MPI Primer

Fig. 1 illustrates a simplified version of how MPI sees a program. The view is process-centric. When the program starts, MPI defines a set MPI_COMM_WORLD which includes all of program’s processes. Within our example MPI_COMM_WORLD has three processes. MPI assigns these processes an integer value (ranging from 0 to “the number of processes minus 1”) called the process’s rank. More complicated MPI setups can have further partition MPI_COMM_WORLD into subsets, but the overall point remains: MPI’s view of a program is a series of processes somehow grouped together.

../_images/mpi.png — Fig. 1 Illustration of MPI’s runtime abstraction model.

In a typical MPI-based program parallelism is expressed by somehow mapping tasks and data to ranks. For example say we have three arbitrary functions foo, bar, and baz` and a chunk of data we want to run ``foo, bar, and baz on.
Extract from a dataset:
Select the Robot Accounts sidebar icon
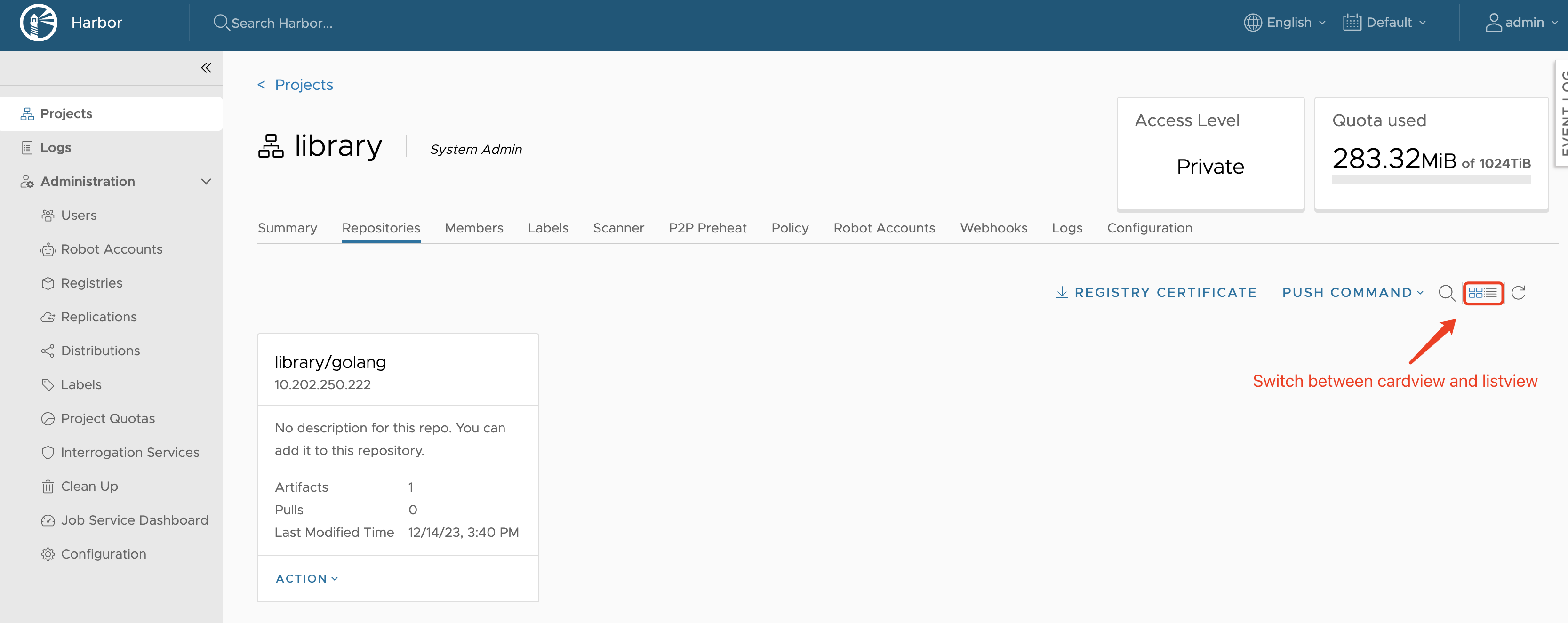click(x=48, y=249)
Fig. 2 shows the three ways we can do this in parallel.

../_images/mpi_mappings.png — Fig. 2 Possible ways of mapping data and tasks to MPI ranks.

In the SIMD approach depicted at the top of Fig. 2 we distribute the data over the MPI ranks and have each rank pass its local chunk of data to the three functions. In MISD, which is shown in the middle of Fig. 2 we instead distribute the functions over the ranks. Finally, in the MIMD model shown at the bottom of Fig. 2 we distribute both the data and the functions.

Unfortunately on today’s machines it takes more than distributing tasks and/or data to otherwise opaque ranks to achieve high-performance. This is because the performance also depends on the hardware available to each rank and how well utilized that hardware is.